Copy every line of the rows below word for word, leaving out the pictures.

[Pointing records for text and elements]
▬▬▬▬▬▬▬▬▬▬
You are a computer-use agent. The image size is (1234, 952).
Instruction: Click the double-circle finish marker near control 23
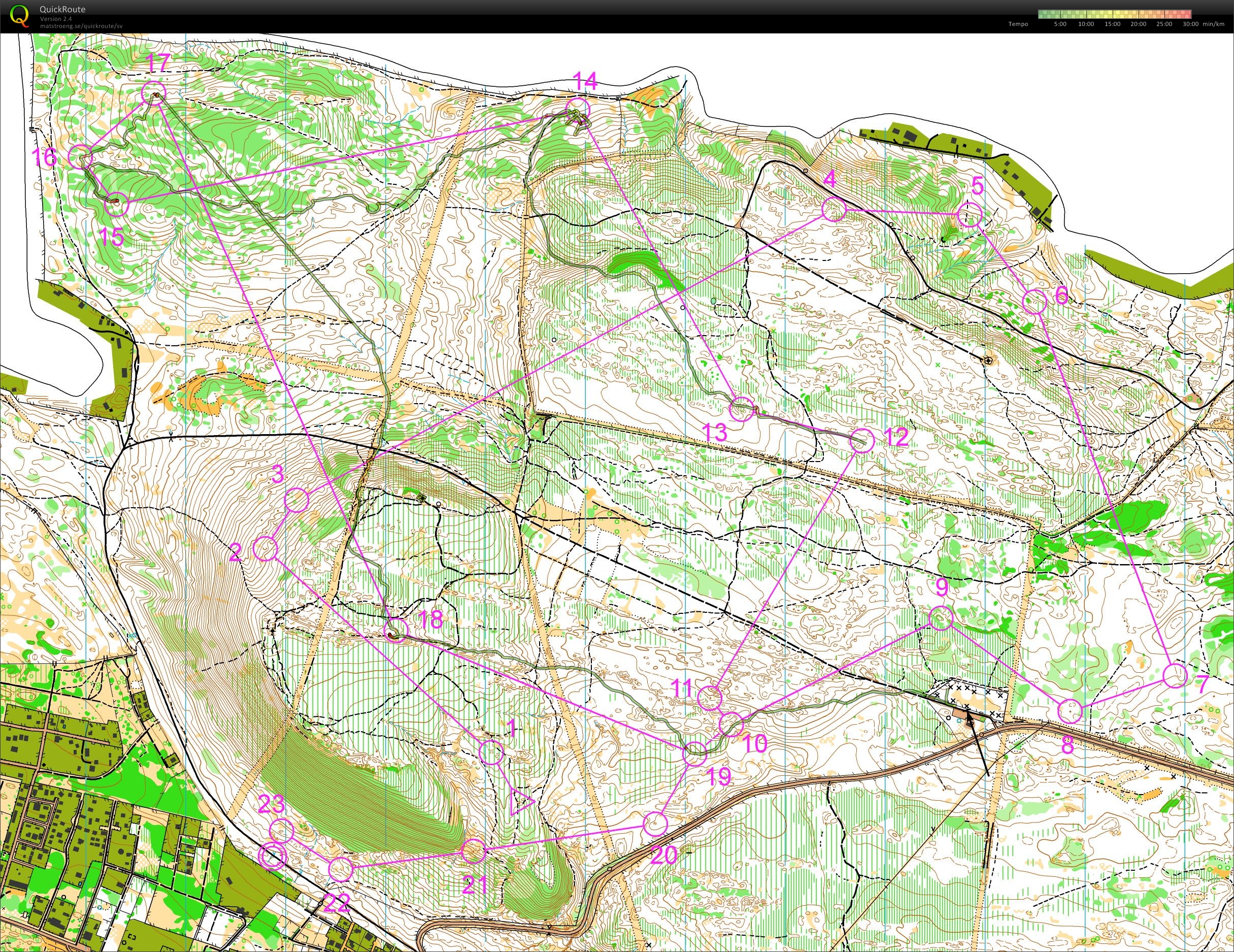[273, 857]
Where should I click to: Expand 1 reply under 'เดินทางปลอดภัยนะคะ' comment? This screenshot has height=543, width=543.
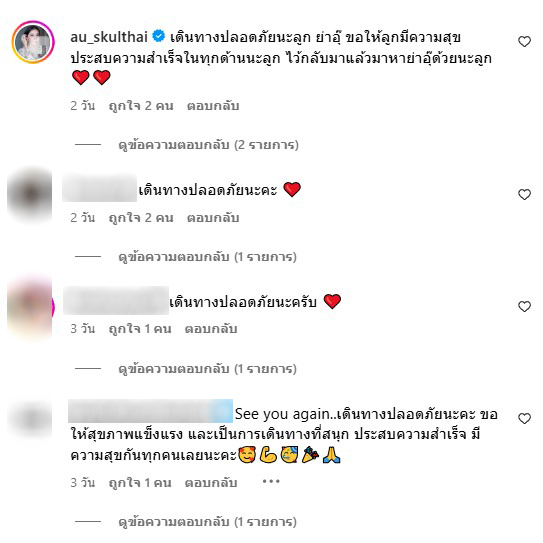[207, 257]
▬▬▬▬▬▬▬▬▬▬
__Problem solution__.
You are a computer-use agent. The image size is (1234, 952).
Instruction: Click the double-circle finish marker near control 23
[273, 857]
Where should I click to: Expand 1 reply under 'เดินทางปลอดภัยนะคะ' comment? This screenshot has height=543, width=543.
[207, 257]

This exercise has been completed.